• **EXERCISE AIM**
Filter the listing below, keeping every line that holds "agent".

• **MATERIAL SUPPLIED**
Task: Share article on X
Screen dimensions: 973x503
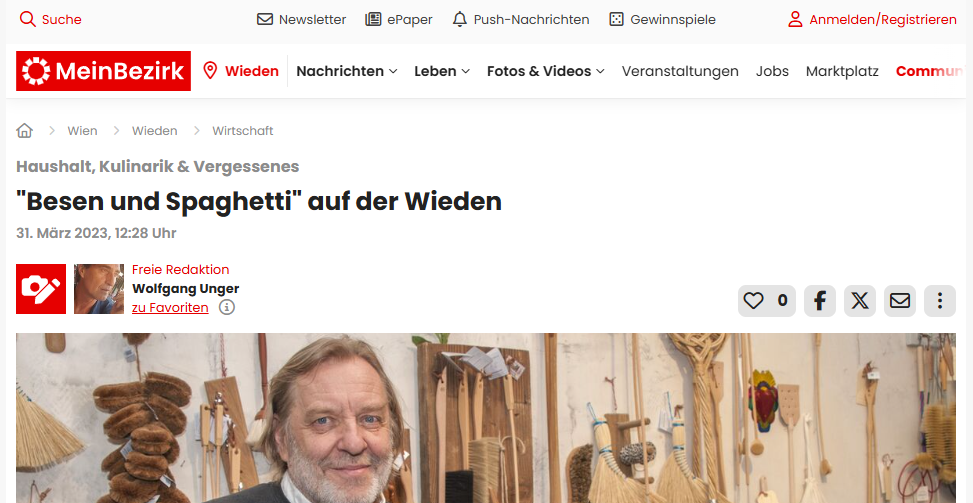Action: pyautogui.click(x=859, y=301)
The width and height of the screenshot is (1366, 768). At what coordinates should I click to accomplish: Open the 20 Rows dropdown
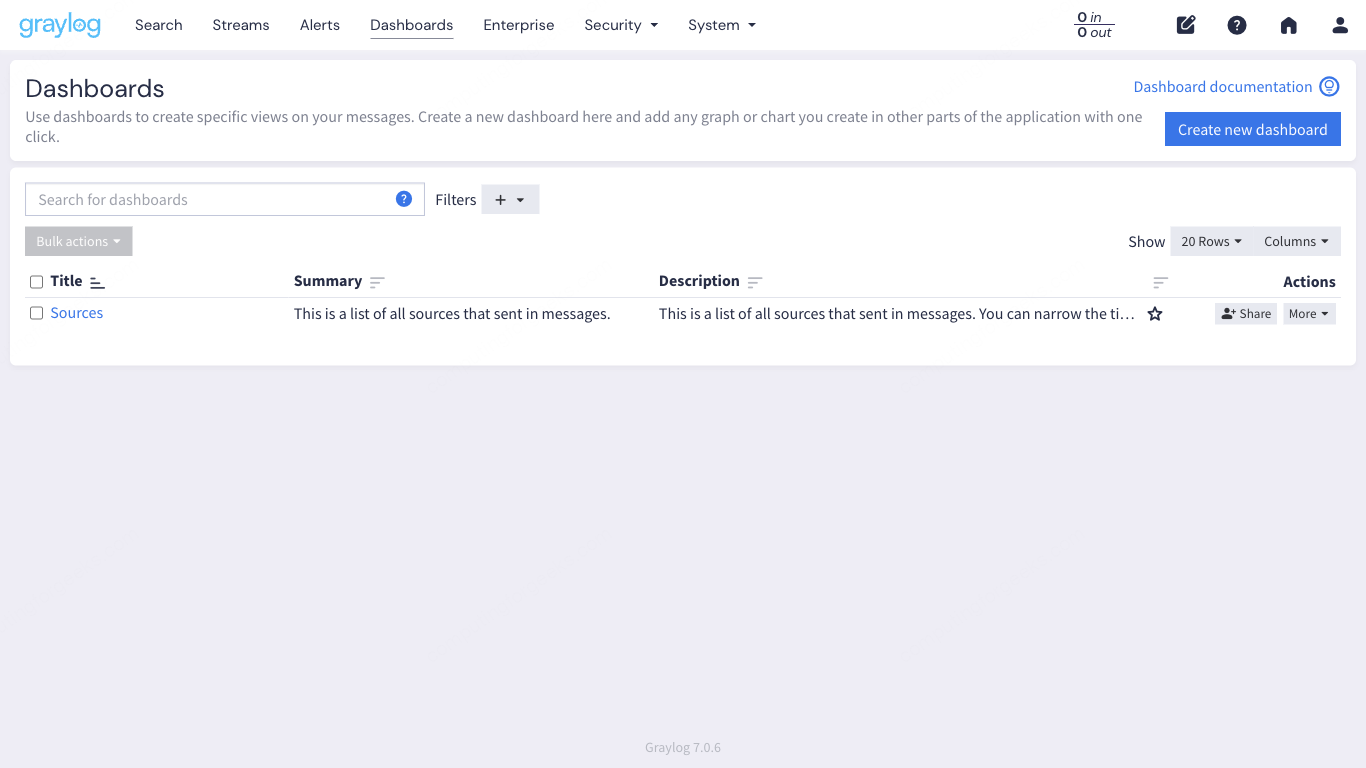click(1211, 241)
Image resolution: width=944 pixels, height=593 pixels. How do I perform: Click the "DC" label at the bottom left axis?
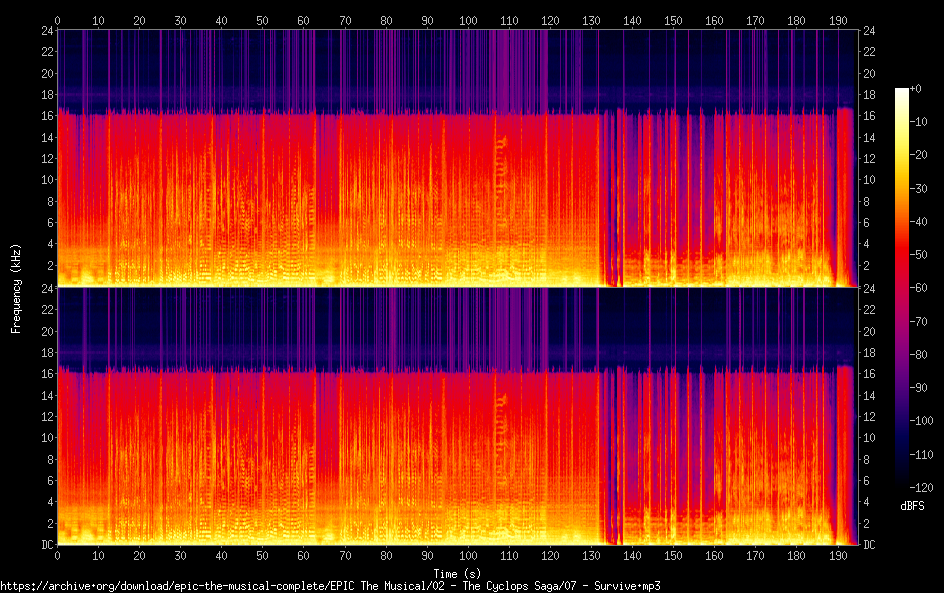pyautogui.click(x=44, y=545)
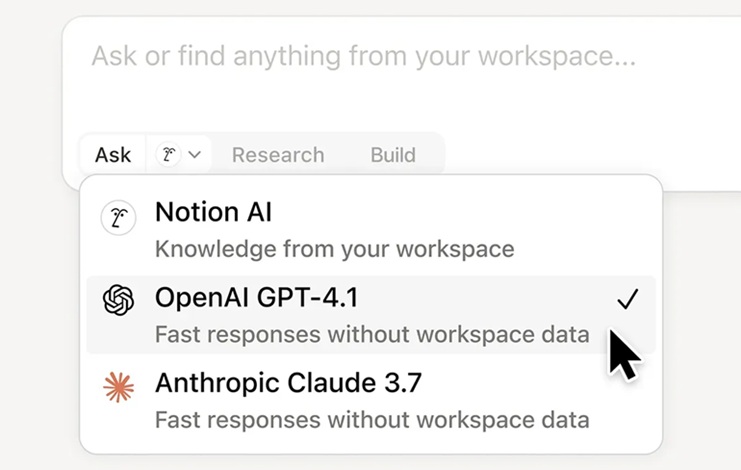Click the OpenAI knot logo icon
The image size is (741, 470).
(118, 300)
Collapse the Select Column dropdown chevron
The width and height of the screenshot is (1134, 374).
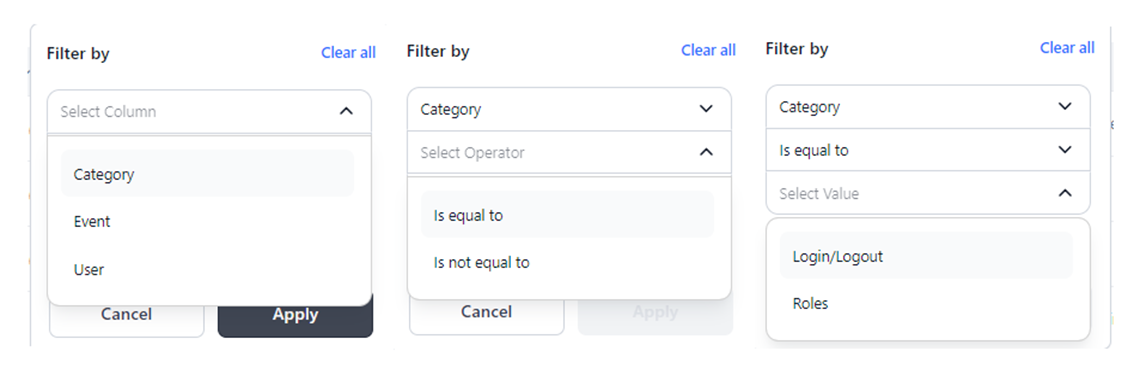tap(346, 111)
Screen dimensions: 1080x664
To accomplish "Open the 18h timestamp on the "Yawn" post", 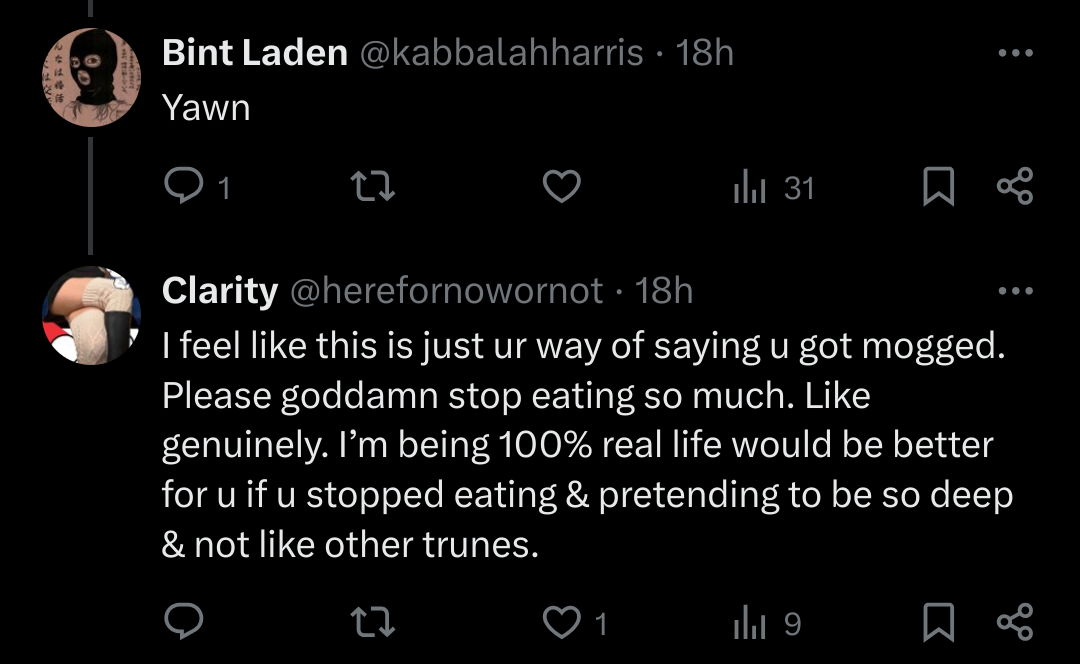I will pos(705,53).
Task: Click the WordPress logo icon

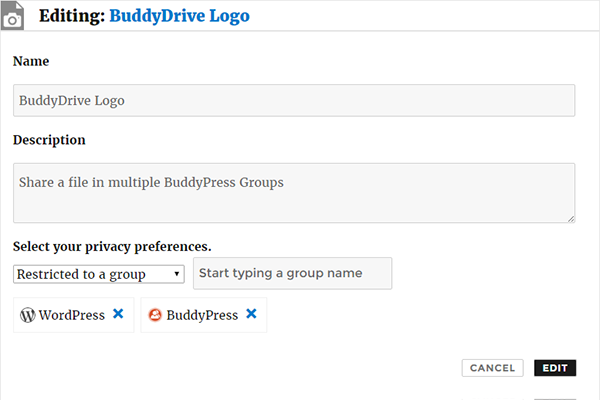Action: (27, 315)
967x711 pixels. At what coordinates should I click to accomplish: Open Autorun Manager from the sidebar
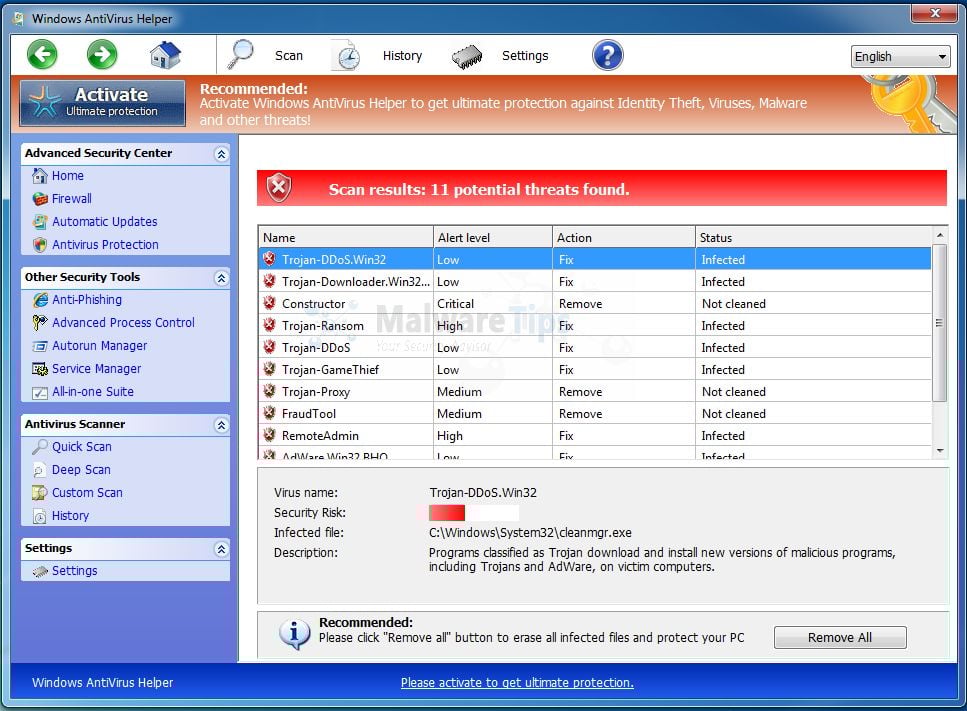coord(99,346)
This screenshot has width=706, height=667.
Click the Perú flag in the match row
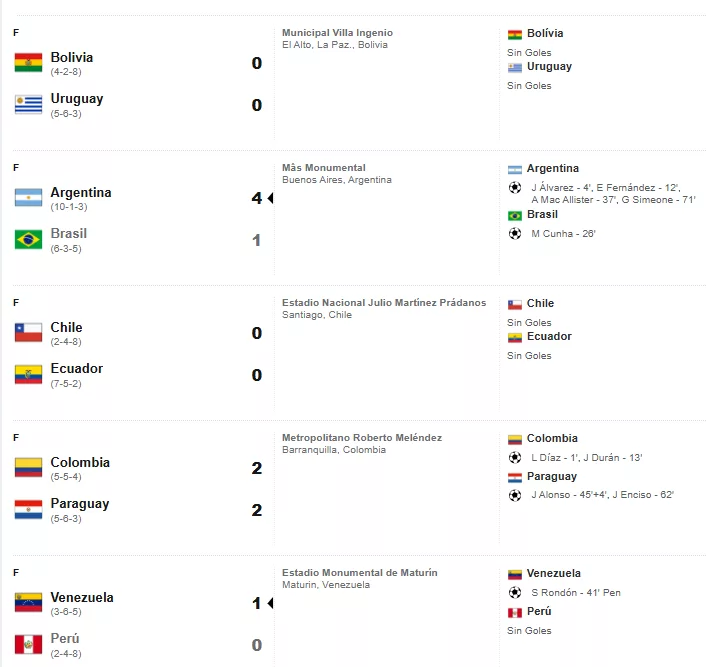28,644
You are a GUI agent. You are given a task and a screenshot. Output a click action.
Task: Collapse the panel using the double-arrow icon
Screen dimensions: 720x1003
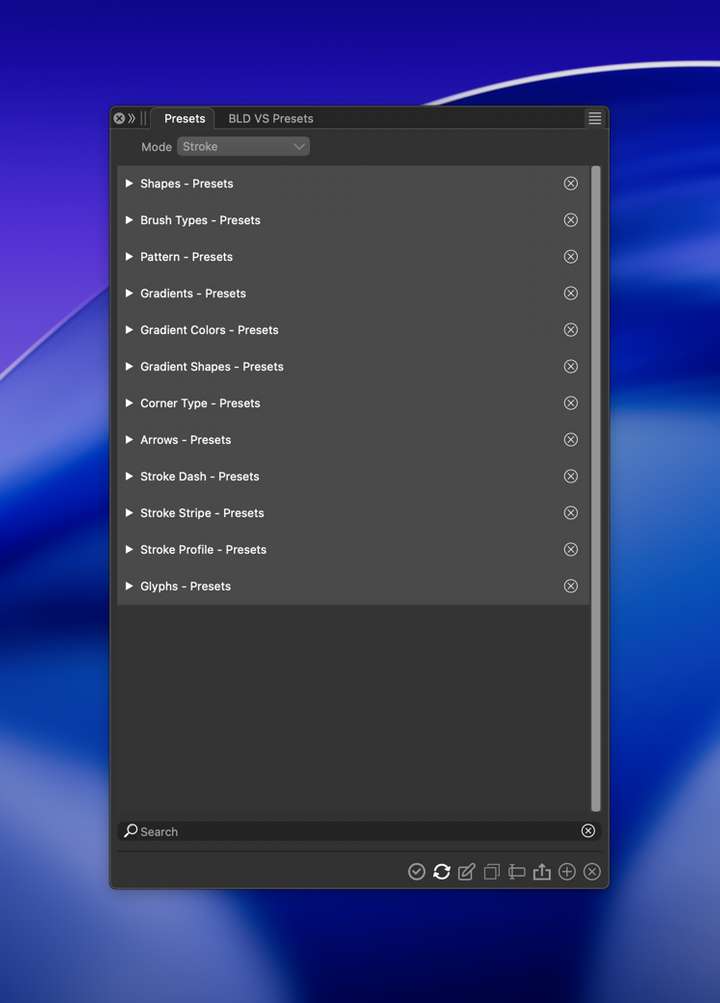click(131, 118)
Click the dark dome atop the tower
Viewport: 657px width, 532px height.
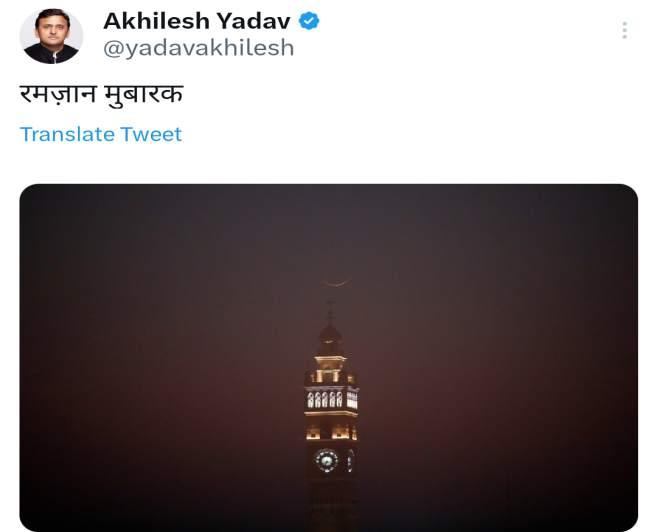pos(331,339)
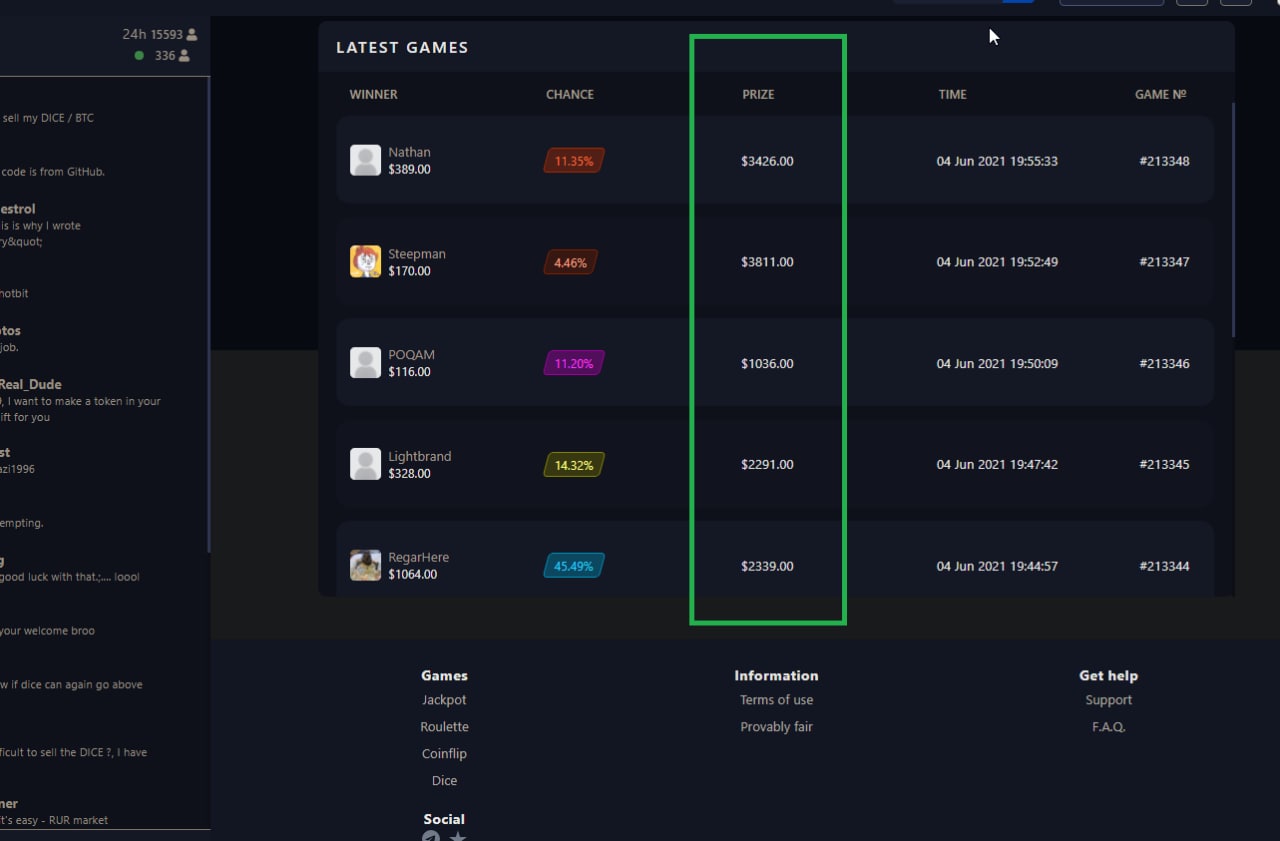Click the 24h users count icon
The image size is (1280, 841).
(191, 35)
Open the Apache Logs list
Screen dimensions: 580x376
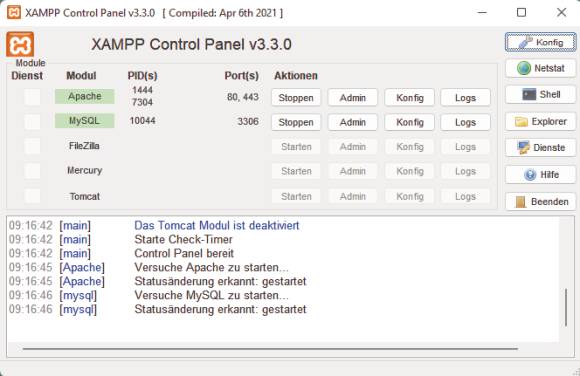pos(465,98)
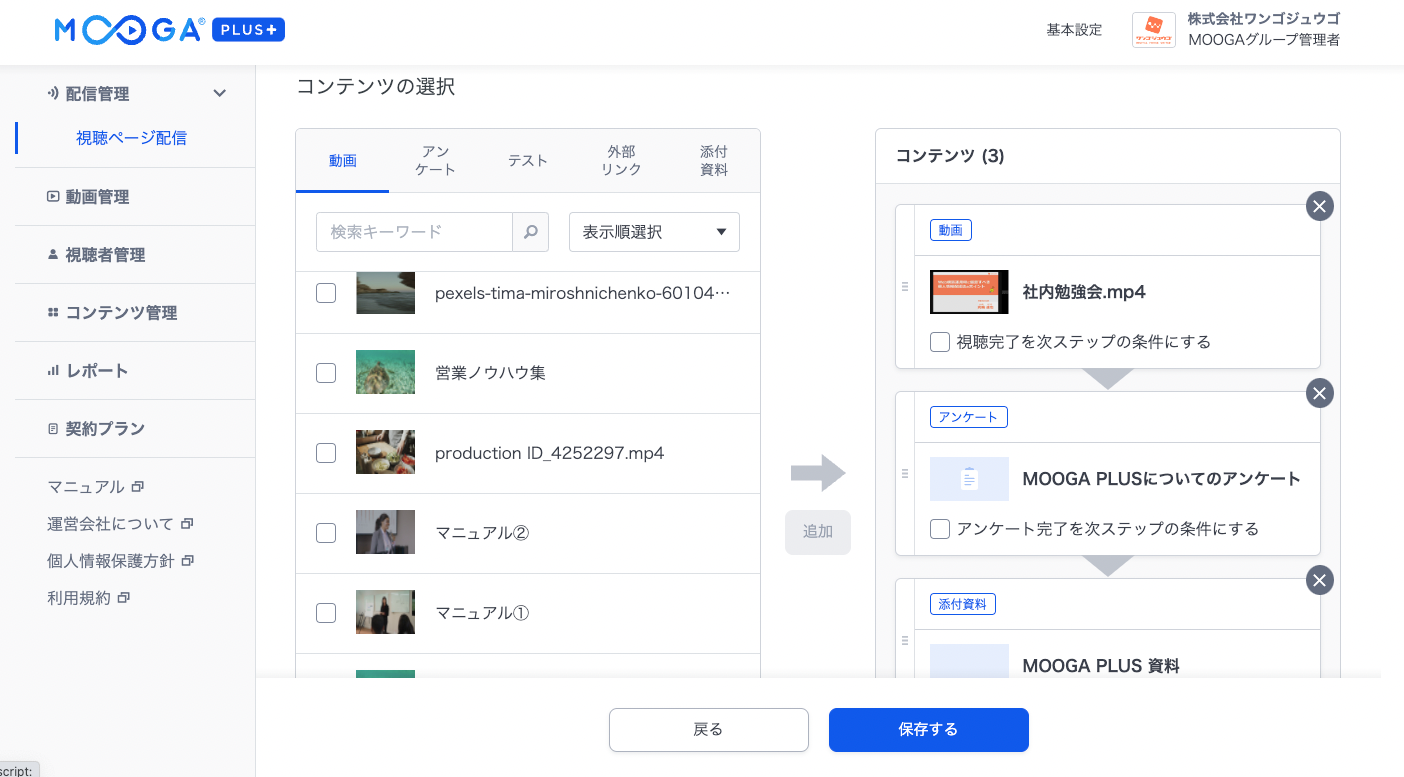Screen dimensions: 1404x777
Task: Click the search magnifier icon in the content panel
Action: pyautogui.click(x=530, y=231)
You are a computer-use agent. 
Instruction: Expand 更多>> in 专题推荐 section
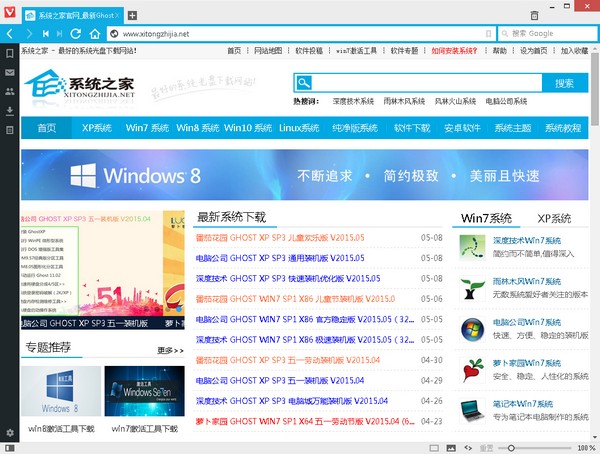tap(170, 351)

• **RESULT**
You are a GUI agent. You are given a task and a screenshot. Output a click action.
You are a computer-use agent. 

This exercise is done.